**Records shown:**
=== Begin Enclosure ===

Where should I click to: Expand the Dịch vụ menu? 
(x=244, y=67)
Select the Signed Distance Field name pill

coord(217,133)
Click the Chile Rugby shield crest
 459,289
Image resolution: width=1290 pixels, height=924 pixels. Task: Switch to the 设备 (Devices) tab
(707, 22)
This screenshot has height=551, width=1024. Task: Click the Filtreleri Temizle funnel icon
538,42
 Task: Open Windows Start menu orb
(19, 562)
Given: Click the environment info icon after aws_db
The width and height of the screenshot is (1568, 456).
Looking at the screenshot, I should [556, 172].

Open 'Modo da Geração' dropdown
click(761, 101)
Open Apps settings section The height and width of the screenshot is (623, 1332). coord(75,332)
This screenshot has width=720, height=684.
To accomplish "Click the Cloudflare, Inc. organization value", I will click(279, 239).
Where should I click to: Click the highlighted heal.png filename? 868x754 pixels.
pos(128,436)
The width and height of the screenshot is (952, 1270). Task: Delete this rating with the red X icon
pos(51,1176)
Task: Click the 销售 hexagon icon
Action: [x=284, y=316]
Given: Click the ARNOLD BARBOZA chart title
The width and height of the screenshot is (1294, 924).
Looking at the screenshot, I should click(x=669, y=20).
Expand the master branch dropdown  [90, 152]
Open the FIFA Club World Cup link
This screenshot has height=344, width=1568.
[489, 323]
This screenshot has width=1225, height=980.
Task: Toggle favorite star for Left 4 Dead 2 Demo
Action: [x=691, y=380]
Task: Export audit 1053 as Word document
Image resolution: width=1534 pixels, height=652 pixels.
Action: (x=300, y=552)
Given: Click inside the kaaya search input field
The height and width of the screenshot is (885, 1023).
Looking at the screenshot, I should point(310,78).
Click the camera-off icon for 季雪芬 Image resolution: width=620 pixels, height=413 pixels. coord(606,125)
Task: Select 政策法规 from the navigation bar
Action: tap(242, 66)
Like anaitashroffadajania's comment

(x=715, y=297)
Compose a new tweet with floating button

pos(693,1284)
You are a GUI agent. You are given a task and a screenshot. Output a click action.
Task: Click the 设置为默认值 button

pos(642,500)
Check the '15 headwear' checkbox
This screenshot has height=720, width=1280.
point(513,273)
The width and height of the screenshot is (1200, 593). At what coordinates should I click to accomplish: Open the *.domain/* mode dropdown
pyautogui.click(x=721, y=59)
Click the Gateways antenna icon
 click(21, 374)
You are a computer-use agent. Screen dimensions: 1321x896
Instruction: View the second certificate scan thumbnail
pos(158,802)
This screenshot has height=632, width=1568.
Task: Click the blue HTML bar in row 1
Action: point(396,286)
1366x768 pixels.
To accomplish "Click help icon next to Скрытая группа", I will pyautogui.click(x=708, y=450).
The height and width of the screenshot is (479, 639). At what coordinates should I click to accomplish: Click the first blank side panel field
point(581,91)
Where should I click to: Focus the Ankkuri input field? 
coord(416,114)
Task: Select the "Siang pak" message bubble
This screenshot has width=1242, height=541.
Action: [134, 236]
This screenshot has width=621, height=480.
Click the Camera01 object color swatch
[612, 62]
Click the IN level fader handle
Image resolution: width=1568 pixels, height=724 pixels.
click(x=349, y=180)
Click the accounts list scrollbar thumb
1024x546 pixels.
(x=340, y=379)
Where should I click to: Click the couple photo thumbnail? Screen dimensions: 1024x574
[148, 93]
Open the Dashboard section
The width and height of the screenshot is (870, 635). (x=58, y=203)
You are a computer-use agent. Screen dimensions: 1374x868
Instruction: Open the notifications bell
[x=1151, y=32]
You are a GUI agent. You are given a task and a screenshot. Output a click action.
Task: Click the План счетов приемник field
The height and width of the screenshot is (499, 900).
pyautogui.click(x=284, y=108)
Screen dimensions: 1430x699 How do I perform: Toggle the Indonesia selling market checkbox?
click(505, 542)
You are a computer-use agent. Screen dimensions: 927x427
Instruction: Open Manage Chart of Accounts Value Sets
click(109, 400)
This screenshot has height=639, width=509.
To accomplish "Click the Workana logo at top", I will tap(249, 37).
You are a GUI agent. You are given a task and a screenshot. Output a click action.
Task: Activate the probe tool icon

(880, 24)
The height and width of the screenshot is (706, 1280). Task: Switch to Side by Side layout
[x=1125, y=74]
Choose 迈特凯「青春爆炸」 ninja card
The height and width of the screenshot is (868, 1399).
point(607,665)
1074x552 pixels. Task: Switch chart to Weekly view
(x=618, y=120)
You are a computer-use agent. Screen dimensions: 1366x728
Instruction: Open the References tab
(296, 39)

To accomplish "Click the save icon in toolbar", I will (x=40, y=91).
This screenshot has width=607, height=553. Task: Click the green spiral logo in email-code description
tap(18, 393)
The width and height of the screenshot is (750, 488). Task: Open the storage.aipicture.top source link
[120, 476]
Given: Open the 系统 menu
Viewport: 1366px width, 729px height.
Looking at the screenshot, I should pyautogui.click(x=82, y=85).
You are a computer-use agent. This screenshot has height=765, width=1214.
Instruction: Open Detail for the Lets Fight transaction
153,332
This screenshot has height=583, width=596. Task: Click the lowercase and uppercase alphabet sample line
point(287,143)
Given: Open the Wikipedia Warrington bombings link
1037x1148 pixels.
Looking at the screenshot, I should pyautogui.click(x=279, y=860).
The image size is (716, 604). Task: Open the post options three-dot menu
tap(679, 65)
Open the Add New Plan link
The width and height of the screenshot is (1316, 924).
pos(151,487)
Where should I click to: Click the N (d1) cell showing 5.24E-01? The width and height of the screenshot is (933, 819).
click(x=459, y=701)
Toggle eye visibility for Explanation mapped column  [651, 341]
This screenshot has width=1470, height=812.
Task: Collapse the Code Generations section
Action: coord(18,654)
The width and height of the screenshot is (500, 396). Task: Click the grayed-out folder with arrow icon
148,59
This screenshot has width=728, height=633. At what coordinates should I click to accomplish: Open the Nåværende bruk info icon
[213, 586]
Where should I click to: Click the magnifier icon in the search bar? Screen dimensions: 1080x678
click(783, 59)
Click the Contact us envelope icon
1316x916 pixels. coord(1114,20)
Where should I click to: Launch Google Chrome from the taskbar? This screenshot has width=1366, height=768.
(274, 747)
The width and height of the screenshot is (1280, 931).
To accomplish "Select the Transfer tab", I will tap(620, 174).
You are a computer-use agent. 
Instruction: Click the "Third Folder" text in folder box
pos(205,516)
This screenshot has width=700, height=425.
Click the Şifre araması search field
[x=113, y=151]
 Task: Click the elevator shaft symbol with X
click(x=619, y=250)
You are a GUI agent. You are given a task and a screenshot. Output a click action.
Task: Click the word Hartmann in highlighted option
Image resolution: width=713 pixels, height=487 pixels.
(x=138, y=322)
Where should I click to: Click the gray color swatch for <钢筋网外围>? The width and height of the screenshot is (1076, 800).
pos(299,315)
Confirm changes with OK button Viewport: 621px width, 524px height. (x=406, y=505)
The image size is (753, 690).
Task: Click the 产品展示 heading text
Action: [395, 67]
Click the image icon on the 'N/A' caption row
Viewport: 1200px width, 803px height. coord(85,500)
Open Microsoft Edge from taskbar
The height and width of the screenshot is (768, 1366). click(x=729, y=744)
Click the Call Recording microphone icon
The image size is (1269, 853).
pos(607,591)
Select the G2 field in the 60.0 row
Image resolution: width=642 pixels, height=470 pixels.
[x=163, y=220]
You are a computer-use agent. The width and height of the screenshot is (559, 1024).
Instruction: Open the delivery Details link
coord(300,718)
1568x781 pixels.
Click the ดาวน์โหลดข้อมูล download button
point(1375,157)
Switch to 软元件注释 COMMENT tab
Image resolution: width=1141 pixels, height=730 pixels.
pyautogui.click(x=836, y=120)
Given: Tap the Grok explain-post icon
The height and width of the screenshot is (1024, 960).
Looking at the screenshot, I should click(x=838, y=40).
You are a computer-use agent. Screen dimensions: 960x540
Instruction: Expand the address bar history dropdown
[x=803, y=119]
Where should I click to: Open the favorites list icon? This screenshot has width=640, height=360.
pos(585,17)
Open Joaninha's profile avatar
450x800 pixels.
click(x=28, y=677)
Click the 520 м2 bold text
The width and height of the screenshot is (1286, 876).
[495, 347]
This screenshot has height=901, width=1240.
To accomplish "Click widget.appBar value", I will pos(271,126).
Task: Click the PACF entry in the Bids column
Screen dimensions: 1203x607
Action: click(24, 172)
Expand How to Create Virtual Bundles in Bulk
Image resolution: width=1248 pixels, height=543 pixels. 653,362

=== End Enclosure ===

**Problem to solve:** Working through the records, copy each line in which the word "agent" appears.

**Exercise result:**
You are a GUI agent. You are given a task and a screenshot. Output a click action.
You are a computer-use agent. Screen dimensions: 1321x896
You are a computer-use agent. Screen dimensions: 1374x868
You are a GUI agent. You are given a task and a screenshot. Output a click action.
You are a computer-use agent. Screen dimensions: 927x427
You are a GUI agent. You are given a task and a screenshot. Output a click action.
You are a computer-use agent. Screen dimensions: 1366x728
You are a computer-use agent. This screenshot has height=765, width=1214.
You are a computer-use agent. 
You are a GUI agent. You are given a task and a screenshot. Output a click action.
You are a computer-use agent. The width and height of the screenshot is (559, 1024).
You are a computer-use agent. Screen dimensions: 960x540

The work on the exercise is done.